CYBERSPACE, 2004 (D.O.T.) - Has the era of hands-free Web-surfing arrived?

Dmitry Gorodnichy, an inventor from the Institute of Information Technology in Ottawa, has developed a computer navigation system that relies on the movements of a user’s nose as a cursor.

For good measure, a simple blink of the right or left eye, corresponds to the right or left click of a mouse button.

The inventor expects the nose-steered mouse, or “nouse” will make using a computer easier for people with disabilities or for video game fans who would like to slay bad guys with the bob of the head and blink of an eye.

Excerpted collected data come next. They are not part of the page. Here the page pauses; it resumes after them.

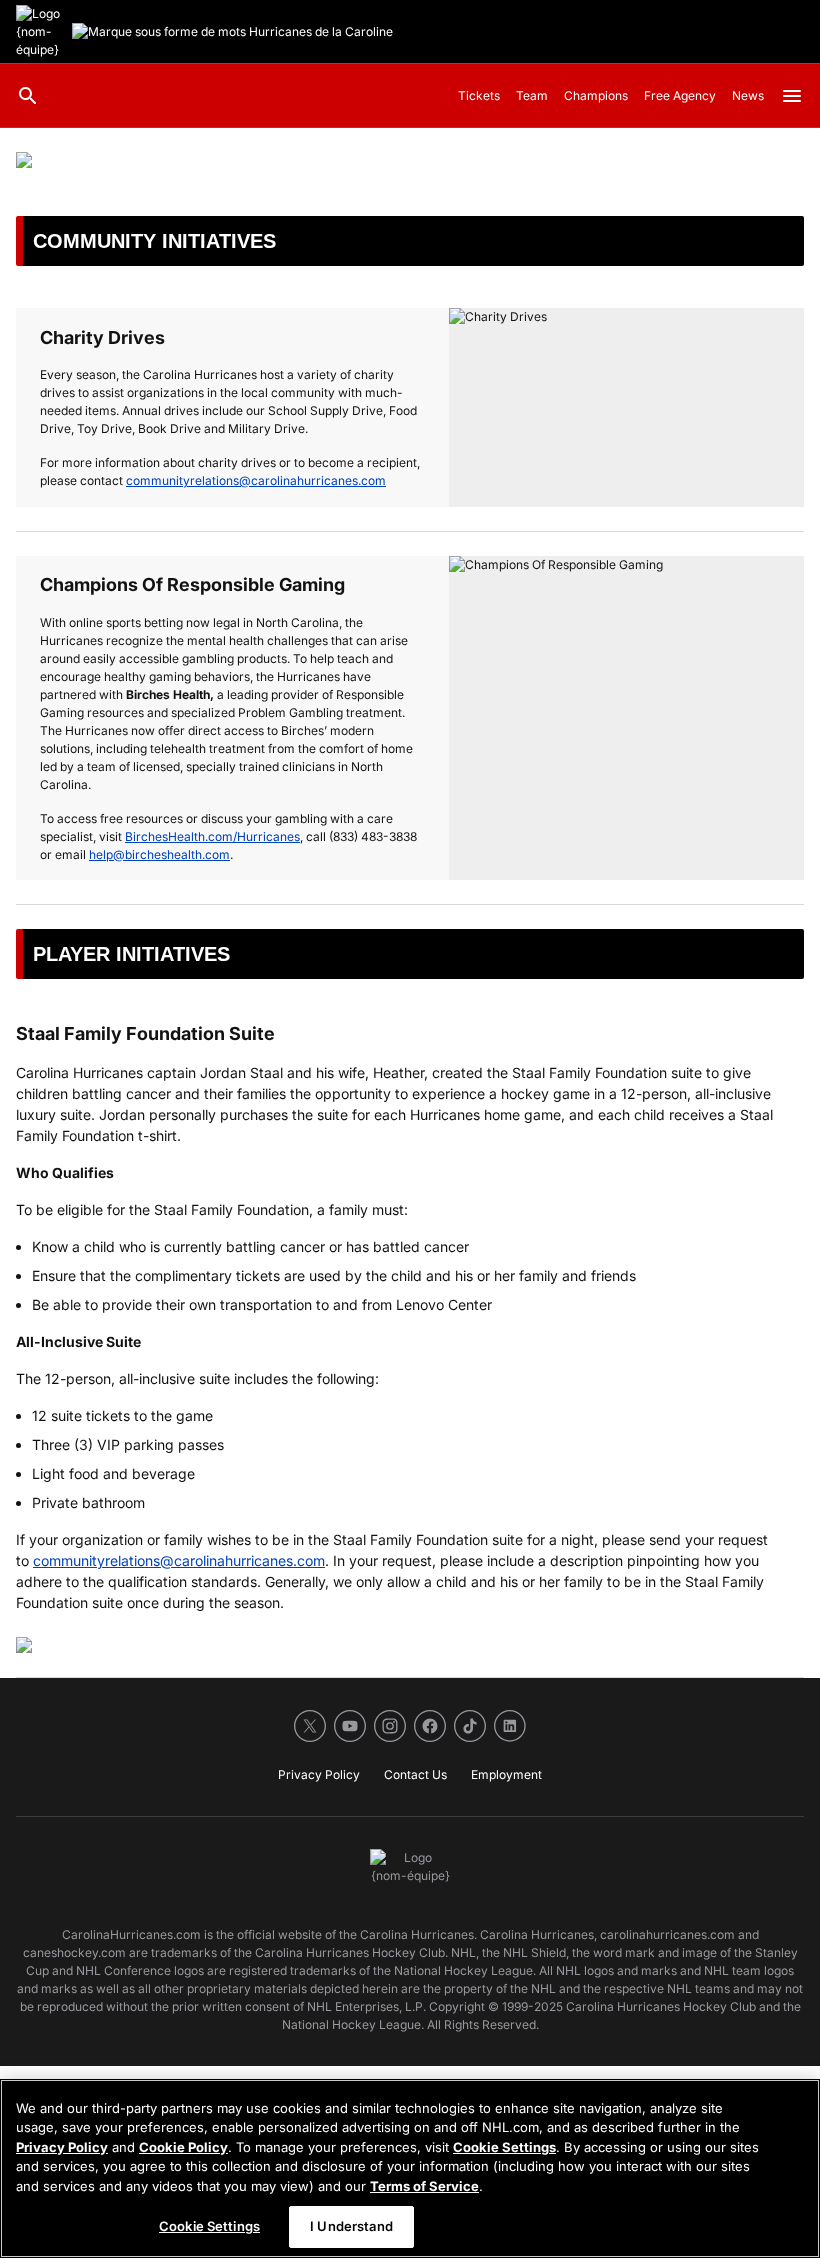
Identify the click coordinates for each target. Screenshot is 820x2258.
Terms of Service (424, 2186)
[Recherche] (28, 96)
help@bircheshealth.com (159, 854)
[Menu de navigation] (792, 96)
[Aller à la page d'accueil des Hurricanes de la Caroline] (40, 32)
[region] (410, 2168)
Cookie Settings (504, 2147)
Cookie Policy (183, 2147)
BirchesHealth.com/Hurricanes (212, 836)
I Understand (351, 2226)
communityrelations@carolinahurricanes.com (256, 480)
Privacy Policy (62, 2147)
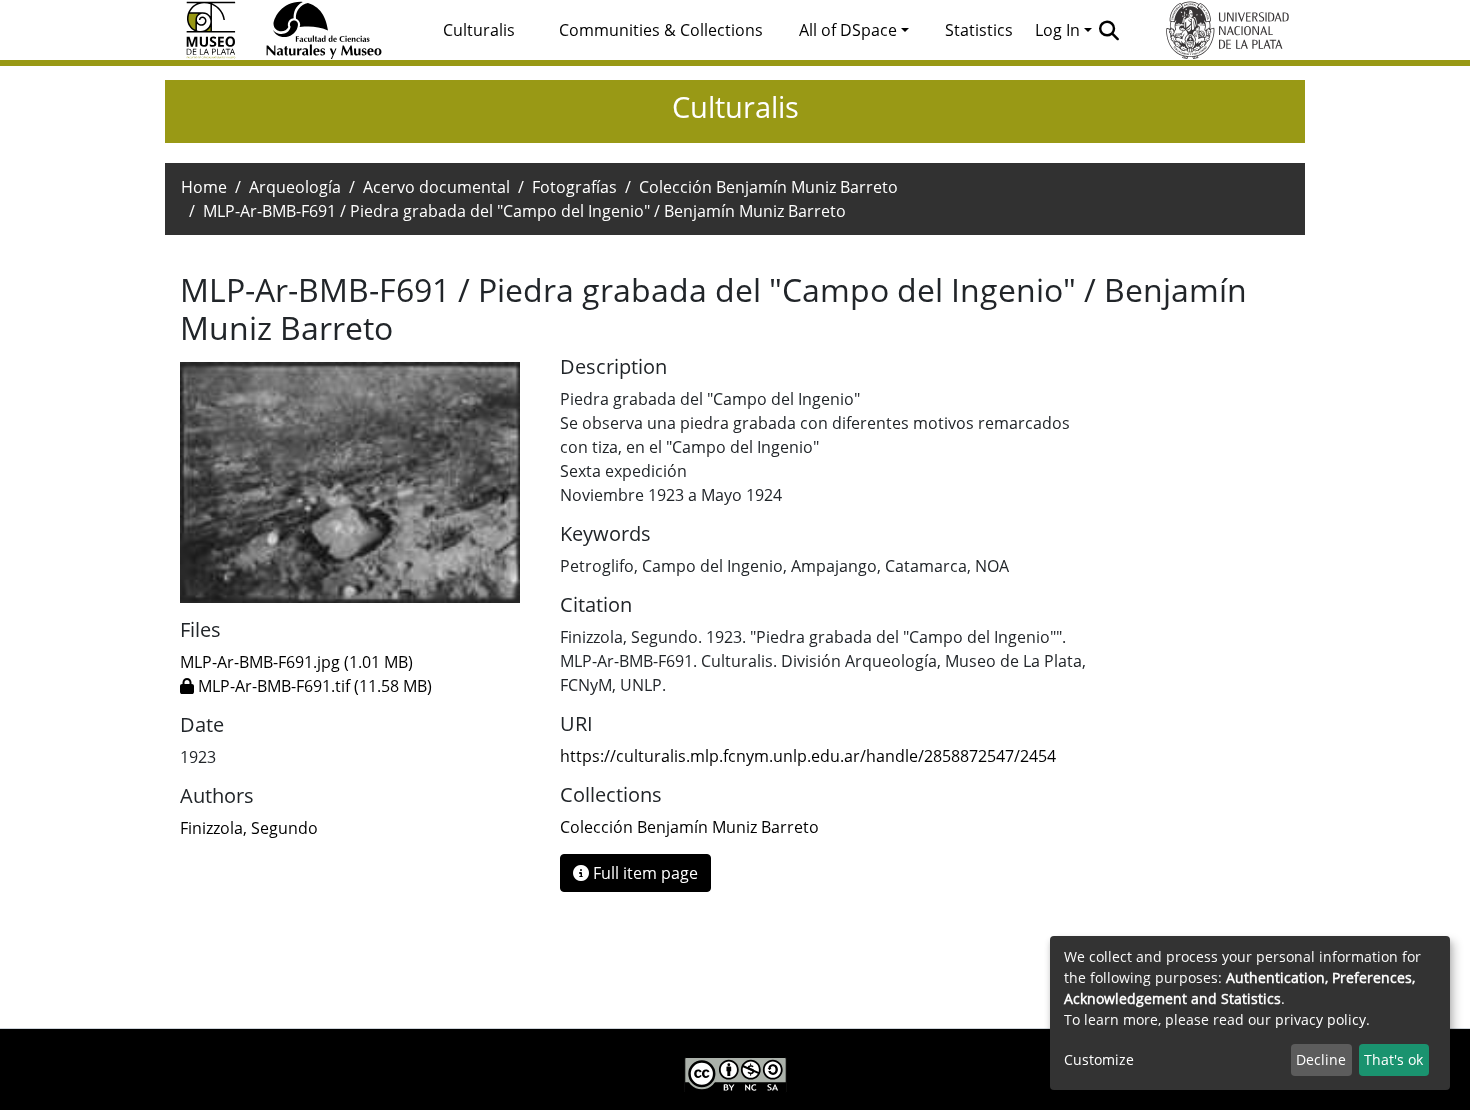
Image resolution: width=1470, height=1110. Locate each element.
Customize (1099, 1059)
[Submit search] (1109, 30)
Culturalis (479, 30)
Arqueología (295, 187)
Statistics (979, 30)
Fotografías (574, 187)
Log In (1057, 30)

The technology works in conjunction with a single Webcam. The “nouse’s” Webcam takes a snapshot of the user’s face, focusing in on the tip of the nose as the guide point. The nose was chosen because it is easier to track than other facial features, according to the inventor.

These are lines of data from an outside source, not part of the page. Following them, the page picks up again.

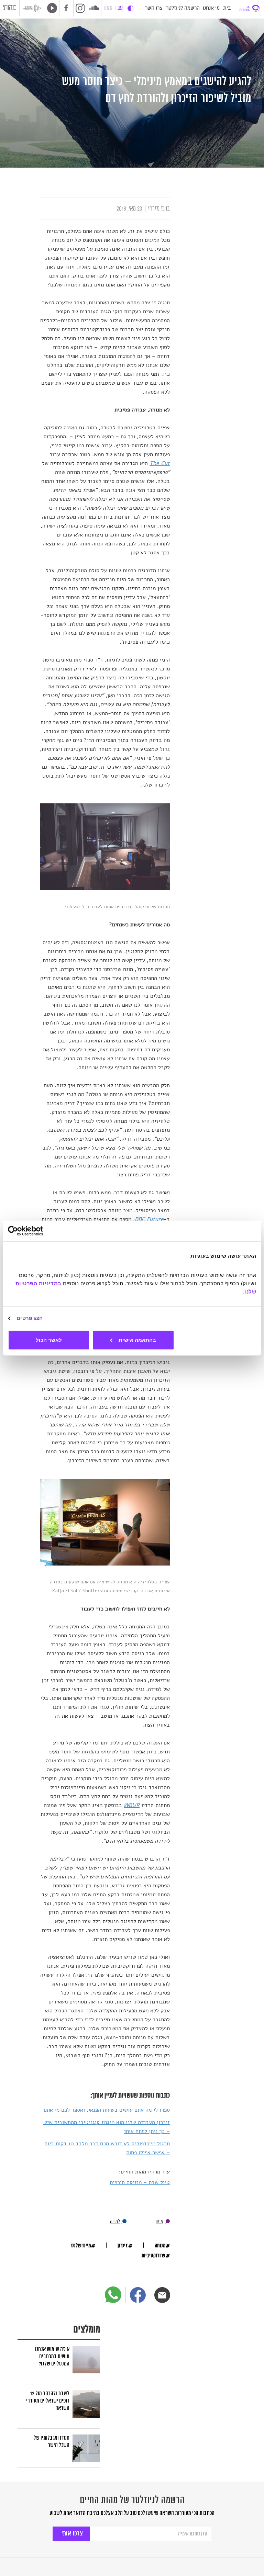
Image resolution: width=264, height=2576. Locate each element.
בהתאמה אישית (137, 1340)
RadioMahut (34, 8)
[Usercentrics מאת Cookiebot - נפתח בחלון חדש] (38, 1231)
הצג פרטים (29, 1318)
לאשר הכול (49, 1340)
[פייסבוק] (138, 2295)
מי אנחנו (211, 8)
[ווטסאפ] (113, 2294)
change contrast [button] (130, 8)
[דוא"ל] (162, 2295)
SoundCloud (94, 7)
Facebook (66, 8)
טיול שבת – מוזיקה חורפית (140, 2182)
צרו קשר (154, 8)
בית (227, 8)
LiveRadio (50, 8)
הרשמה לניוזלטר (183, 8)
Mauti (9, 8)
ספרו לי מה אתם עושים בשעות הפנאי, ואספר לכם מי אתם (107, 2110)
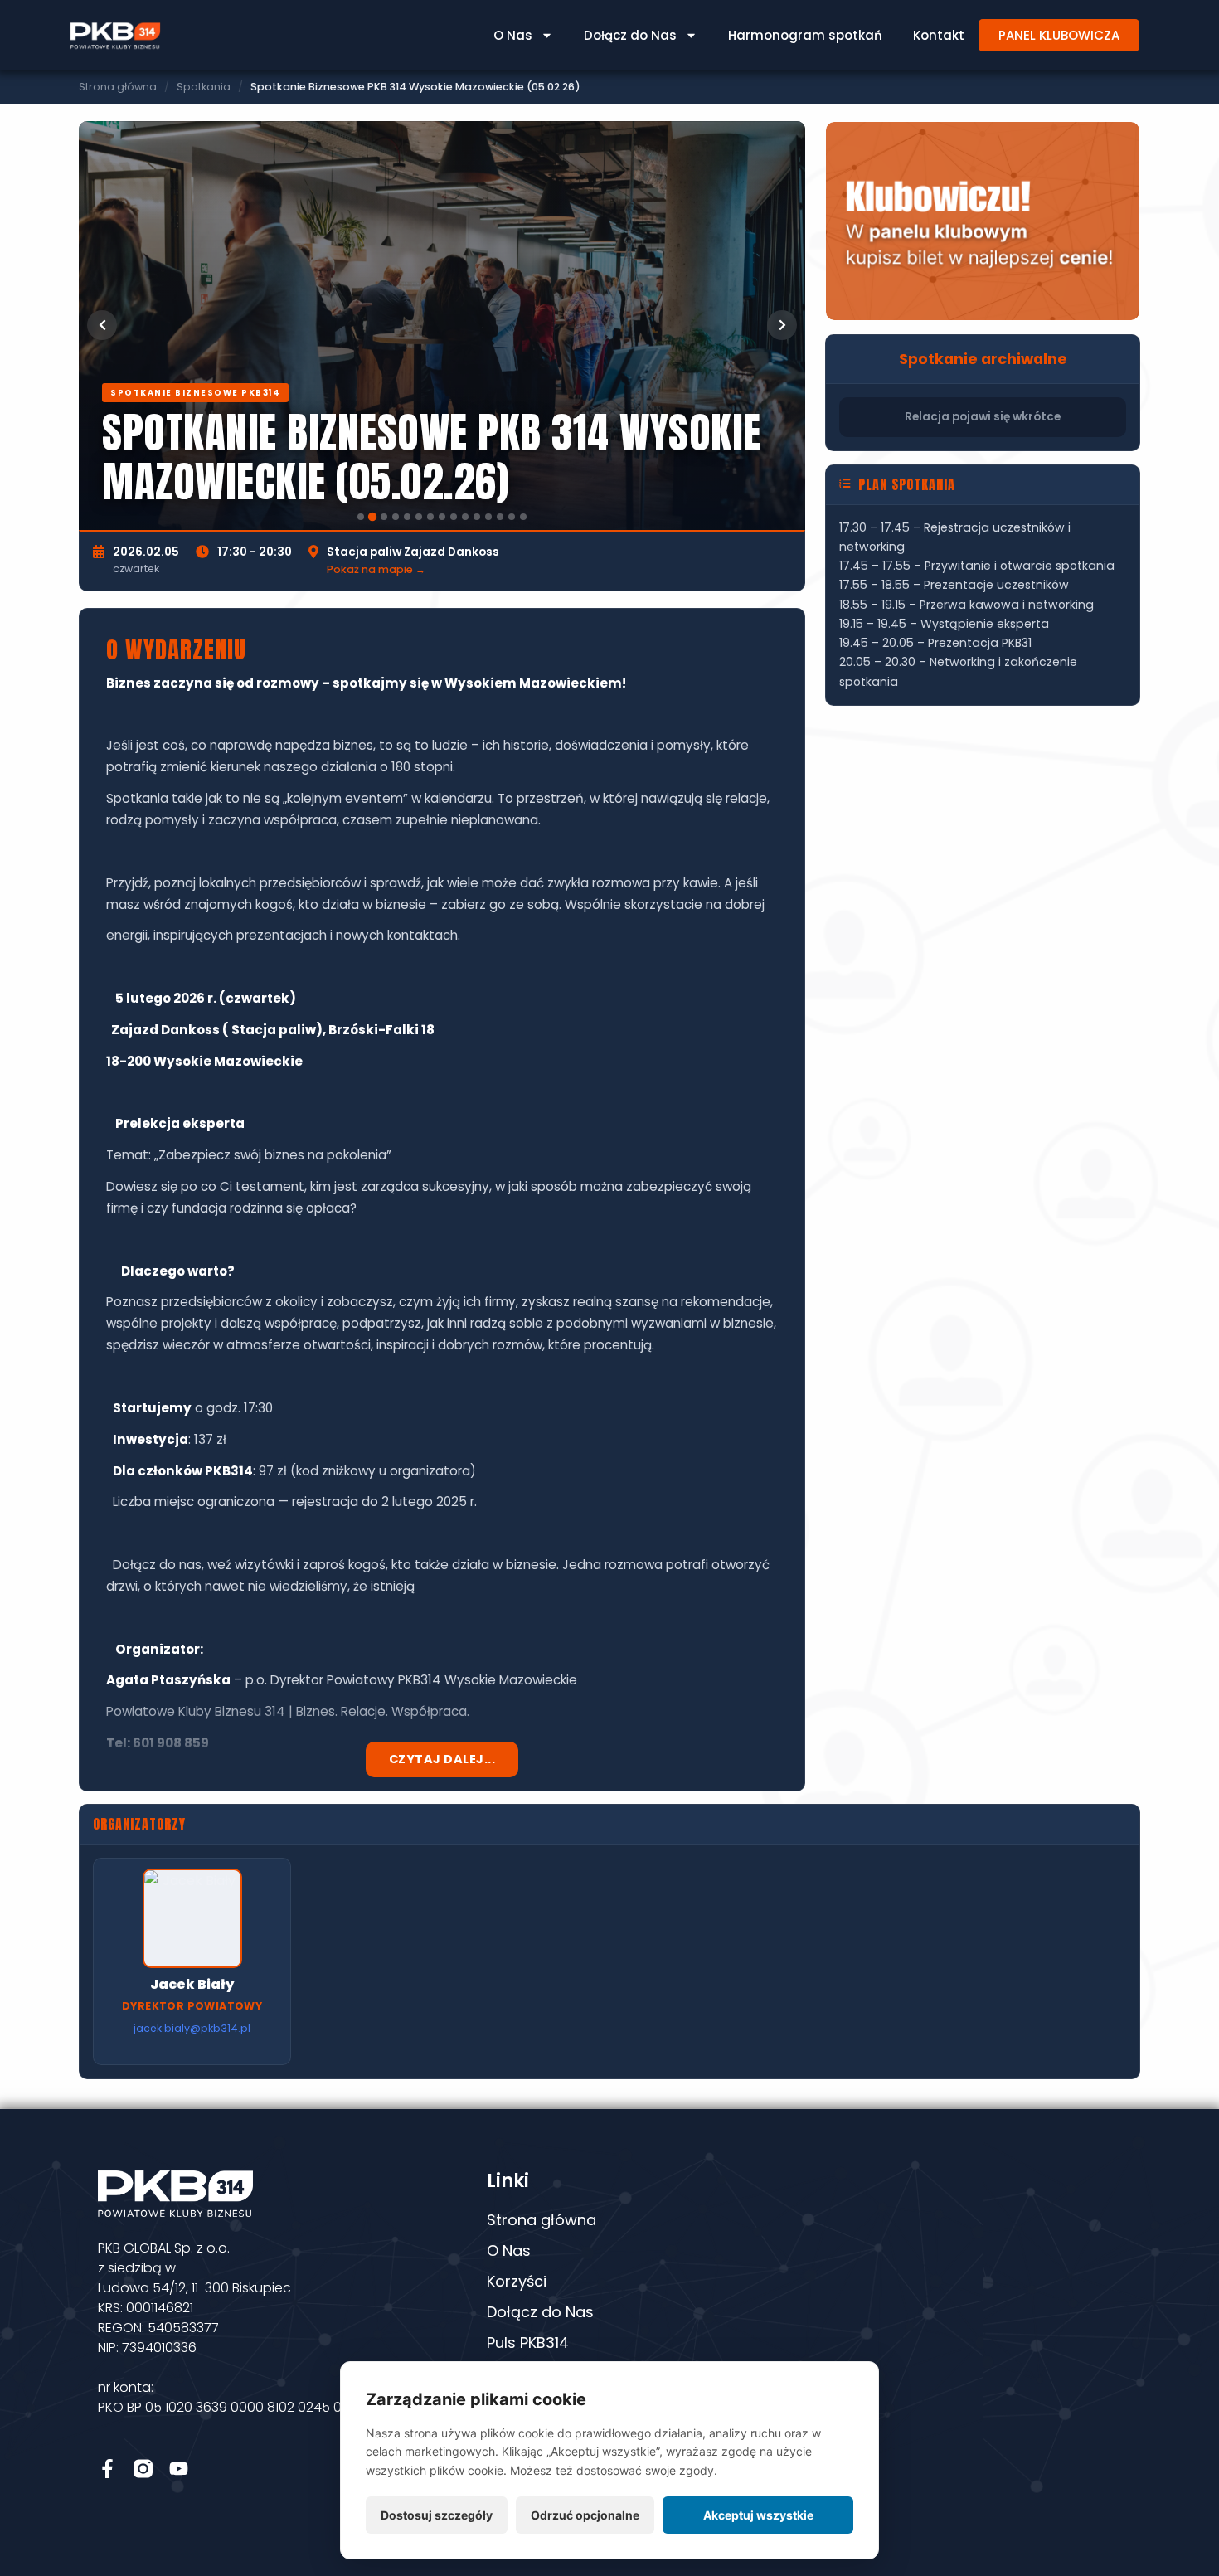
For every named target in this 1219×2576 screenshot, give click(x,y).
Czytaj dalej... (442, 1759)
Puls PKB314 (528, 2342)
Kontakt (938, 35)
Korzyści (516, 2281)
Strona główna (118, 87)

The technology matches the cursor’s movements to the path of the nose as the head moves from side to side. Motion detection software, meanwhile, is used to pinpoint the blink of a user’s eye. A double blink switches the “nouse” cursor on.

Computer experts have mixed reactions to the invention. Some see it as a step forward, while others are not so sure.

“I cannot ignore the high silliness factor of the ‘nouse,’” says Joe Laszlo, a technology analyst at Jupiter Research in New York . “People balk at doing things that require them to look silly. And there is ample room for looking silly here.”